I still occasionally smart from my own chickenshit reaction, a few years back, to a physically threatening colleague who busybodied his way into a long -time disagreement of mine with another colleague, a disagreement which remains ongoing and unabated, by the way.
The busybody’s surprise death was closure enough, by the way. I’m good.
To be clear, whatever honesty or bluntness I take credit for derives less from anything resembling courage than it does from the biological aversion to bullshit I learned from the challenging nature of growing up in a family always in one conflict or another with one another.
And then there were the old men—many in their forties!—who argued relentlessly about everything, from the Torah, to the Yankees, to the relative merits of Old Golds over Chesterfields, on the steps of my grandparents’ shul. Adolescent I paid attention.
Add to this the endless and movable feast of spirited discussion, passionate disagreement, sniffy rejection and relentless feuds, all from a long life lived in the company of verbal men and articulate women, all awash with convictions of their own, all equipped with the language, forethought and consideration to defend those convictions to infinity, and occasionally, beyond.
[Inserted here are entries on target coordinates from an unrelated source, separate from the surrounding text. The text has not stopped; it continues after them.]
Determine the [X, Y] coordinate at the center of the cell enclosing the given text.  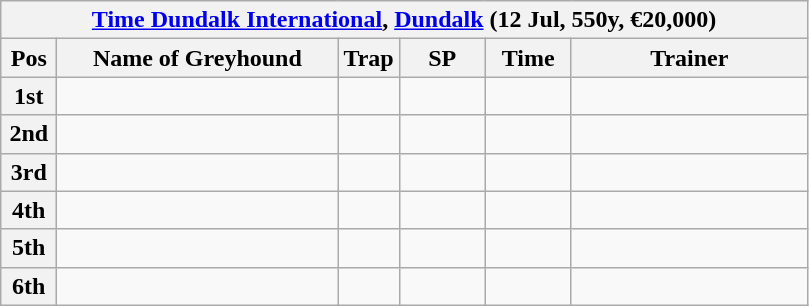
2nd [29, 134]
Trap [368, 58]
Trainer [689, 58]
SP [442, 58]
5th [29, 248]
6th [29, 286]
Time Dundalk International, Dundalk (12 Jul, 550y, €20,000) [404, 20]
4th [29, 210]
1st [29, 96]
Time [528, 58]
Pos [29, 58]
Name of Greyhound [198, 58]
3rd [29, 172]
Scan for the cell matching the given text and deliver its [x, y] coordinate at center. 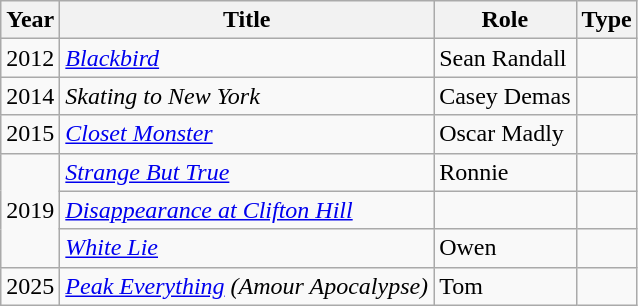
2015 [30, 134]
Blackbird [247, 58]
Casey Demas [505, 96]
Strange But True [247, 172]
Role [505, 20]
2019 [30, 210]
White Lie [247, 248]
Title [247, 20]
2025 [30, 286]
2014 [30, 96]
Sean Randall [505, 58]
Disappearance at Clifton Hill [247, 210]
Type [606, 20]
Skating to New York [247, 96]
Closet Monster [247, 134]
2012 [30, 58]
Year [30, 20]
Peak Everything (Amour Apocalypse) [247, 286]
Tom [505, 286]
Ronnie [505, 172]
Owen [505, 248]
Oscar Madly [505, 134]
Return [X, Y] of the center of cell containing provided text 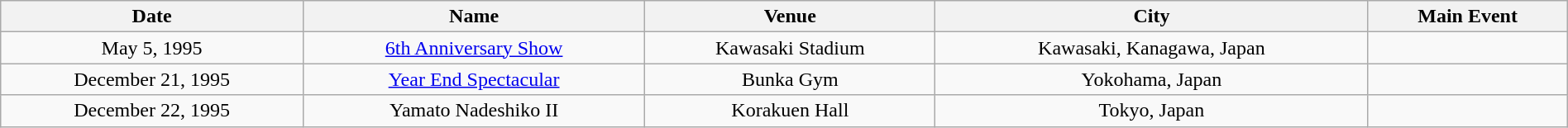
Kawasaki Stadium [791, 48]
May 5, 1995 [152, 48]
Kawasaki, Kanagawa, Japan [1151, 48]
City [1151, 17]
Yamato Nadeshiko II [473, 111]
Date [152, 17]
December 21, 1995 [152, 79]
December 22, 1995 [152, 111]
Tokyo, Japan [1151, 111]
Bunka Gym [791, 79]
Yokohama, Japan [1151, 79]
Main Event [1467, 17]
Korakuen Hall [791, 111]
Year End Spectacular [473, 79]
6th Anniversary Show [473, 48]
Name [473, 17]
Venue [791, 17]
Locate the cell with the specified text and output its (x, y) center coordinate. 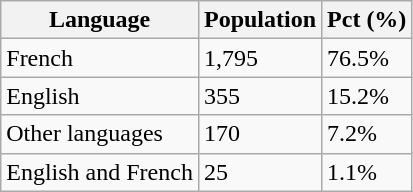
Language (100, 20)
English (100, 96)
1.1% (367, 172)
Other languages (100, 134)
Pct (%) (367, 20)
1,795 (260, 58)
7.2% (367, 134)
355 (260, 96)
French (100, 58)
Population (260, 20)
15.2% (367, 96)
English and French (100, 172)
170 (260, 134)
76.5% (367, 58)
25 (260, 172)
Output the (X, Y) coordinate of the center of the cell containing the given text.  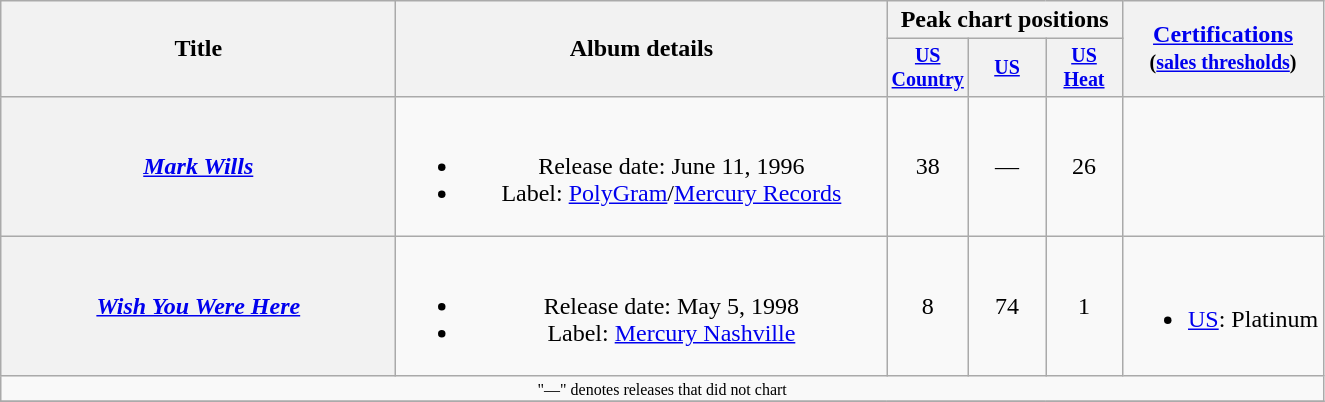
Album details (642, 49)
1 (1084, 306)
Certifications(sales thresholds) (1222, 49)
26 (1084, 166)
US Country (928, 68)
Release date: May 5, 1998Label: Mercury Nashville (642, 306)
US (1008, 68)
Mark Wills (198, 166)
Peak chart positions (1005, 20)
38 (928, 166)
Release date: June 11, 1996Label: PolyGram/Mercury Records (642, 166)
"—" denotes releases that did not chart (662, 388)
US: Platinum (1222, 306)
US Heat (1084, 68)
8 (928, 306)
— (1008, 166)
Wish You Were Here (198, 306)
Title (198, 49)
74 (1008, 306)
This should give anyone a pretty good idea why, not to mention how, I often rub people the wrong way. Occasionally on purpose. Not always. But often enough.
So yes, I have convictions, and I stand by them. In that regard, over the past few months, I’ve found myself in the odd and discomfiting position of defending a number of people of whom, to be charitable, I am less than enamored, in regard to issues of banishment or censorship.
And spare me that miserable and now cliched neologism, “humblebrag.” I am all too hip, to be sure, that I’m flattering myself here. And to continue this mini avalanche of self-regard, I have no doubt whatsoever that if the situations had been reversed, none of those I have defended would have done the same for me.
Narcissism and self-mythologizing self-regard, not to mention dismissive contempt for me, would never countenance such an act. I recognize and accept that the courage of one’s convictions isn’t necessarily a two way street.
That said, the readiness to rush to surrender one’s convictions under intimidation, genuine or implicit, from any self-righteous, self-empowered and self-regarding witch burner with nothing more than a morally demostrative agenda in lieu of anything of actual value to contribute, other than a personal state of the performance of offense, should leave behind just enough residual shame to recall the chickenshittedness of such ber in what are all too likely rare moments of self-awareness.
This is, of course, apropos of nothing specific, of course.
Naturally. Right. Sure.
As ever, I remain, Howard Victor Chaykin..a Prince who, as noted, holds a grudge like a blood stain on silk.